Credit risk arises when there is uncertainty as to the other parties' ability to meet their obligations and the terms of the credit agreement. But this uncertainty can be reduced.
In assessing the credit risk to your business it is beneficial to consider these issues:
Default probability involves assessing the likelihood that your customer will default of its payment either over the life of the set agreement if it is a continual service or at a specific point.
Credit exposure involves assessing how large the outstanding obligation or payment will be in the event of a default. Recovery rate assesses what fraction of the exposure will be able to be recovered through settlement with the customer or bankruptcy proceedings.
There are many resources available however before it comes to this point. Using a debt collection agency is not an ideal way to mange the credit risk. If the money is recovered, it will not be before the debt management company has taken its share. Analysing the credit risk and managing the risk beforehand is essential.
One way credit risk can be minimised is by the purchase of a simple but comprehensive credit report. CheckSURE offers full credit reports on all limited companies which provide a credit score and suggested credit limit for the company.
By purchasing a credit report and analysing the history of the company, financial information and county court judgements, you will have the information necessary to make an informed decision on extending credit.
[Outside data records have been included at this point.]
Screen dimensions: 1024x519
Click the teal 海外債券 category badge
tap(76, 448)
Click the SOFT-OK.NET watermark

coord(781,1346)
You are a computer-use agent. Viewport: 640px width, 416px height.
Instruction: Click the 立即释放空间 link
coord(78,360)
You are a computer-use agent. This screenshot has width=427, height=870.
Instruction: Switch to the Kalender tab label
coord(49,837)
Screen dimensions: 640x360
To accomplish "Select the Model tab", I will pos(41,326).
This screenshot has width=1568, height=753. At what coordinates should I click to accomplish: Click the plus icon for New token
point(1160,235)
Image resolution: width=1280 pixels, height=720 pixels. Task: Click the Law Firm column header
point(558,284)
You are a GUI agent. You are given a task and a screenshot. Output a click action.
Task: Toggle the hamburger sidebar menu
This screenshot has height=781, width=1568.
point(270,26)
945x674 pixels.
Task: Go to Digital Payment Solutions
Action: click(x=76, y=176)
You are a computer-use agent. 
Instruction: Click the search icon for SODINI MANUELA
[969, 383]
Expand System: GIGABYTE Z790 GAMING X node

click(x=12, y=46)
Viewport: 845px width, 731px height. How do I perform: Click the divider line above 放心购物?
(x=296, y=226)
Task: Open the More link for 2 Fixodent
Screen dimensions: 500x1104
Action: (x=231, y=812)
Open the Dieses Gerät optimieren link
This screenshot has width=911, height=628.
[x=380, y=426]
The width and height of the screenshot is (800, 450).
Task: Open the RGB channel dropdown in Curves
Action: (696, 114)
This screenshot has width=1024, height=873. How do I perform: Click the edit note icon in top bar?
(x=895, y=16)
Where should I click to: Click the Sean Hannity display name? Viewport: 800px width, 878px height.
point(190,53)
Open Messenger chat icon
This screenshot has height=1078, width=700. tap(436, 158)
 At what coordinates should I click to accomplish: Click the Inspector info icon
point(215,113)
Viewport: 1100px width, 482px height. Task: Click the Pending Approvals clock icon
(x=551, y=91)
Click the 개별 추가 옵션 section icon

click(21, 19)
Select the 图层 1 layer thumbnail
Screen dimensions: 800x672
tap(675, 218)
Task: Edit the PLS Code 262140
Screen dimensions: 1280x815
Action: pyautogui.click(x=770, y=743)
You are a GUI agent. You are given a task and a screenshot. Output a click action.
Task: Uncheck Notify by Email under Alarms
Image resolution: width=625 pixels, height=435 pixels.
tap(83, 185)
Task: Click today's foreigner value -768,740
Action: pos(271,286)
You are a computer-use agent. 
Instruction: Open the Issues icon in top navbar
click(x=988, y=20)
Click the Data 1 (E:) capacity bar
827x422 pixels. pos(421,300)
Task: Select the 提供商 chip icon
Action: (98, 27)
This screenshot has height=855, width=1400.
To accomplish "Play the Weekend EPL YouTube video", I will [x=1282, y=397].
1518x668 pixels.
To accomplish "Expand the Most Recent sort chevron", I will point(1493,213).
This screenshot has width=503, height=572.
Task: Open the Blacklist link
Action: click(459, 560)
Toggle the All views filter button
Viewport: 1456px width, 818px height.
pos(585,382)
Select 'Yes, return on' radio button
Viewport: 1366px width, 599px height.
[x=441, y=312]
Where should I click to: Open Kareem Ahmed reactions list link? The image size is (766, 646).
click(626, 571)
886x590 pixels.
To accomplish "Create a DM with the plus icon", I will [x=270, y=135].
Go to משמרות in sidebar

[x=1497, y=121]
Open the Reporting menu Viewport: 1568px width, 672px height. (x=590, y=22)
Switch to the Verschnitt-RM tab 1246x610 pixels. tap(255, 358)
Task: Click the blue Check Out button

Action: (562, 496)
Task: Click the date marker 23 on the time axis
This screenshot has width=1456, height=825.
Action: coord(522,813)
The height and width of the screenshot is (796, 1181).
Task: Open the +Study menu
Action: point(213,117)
This information can be particularly useful in establishing the terms of your agreement with them. For example a distributor selling to products to a troubled retailer could minimise the credit risk by tightening the terms of payment, to maybe 15 days. The distributor may even decide to demand payment in advance to reduce the exposure to risk and possible defaults on payment.
With the use of a credit report, even very small companies can lessen the credit risk. They are then less vulnerable to defaults and late payments that could severely affect their cash flow.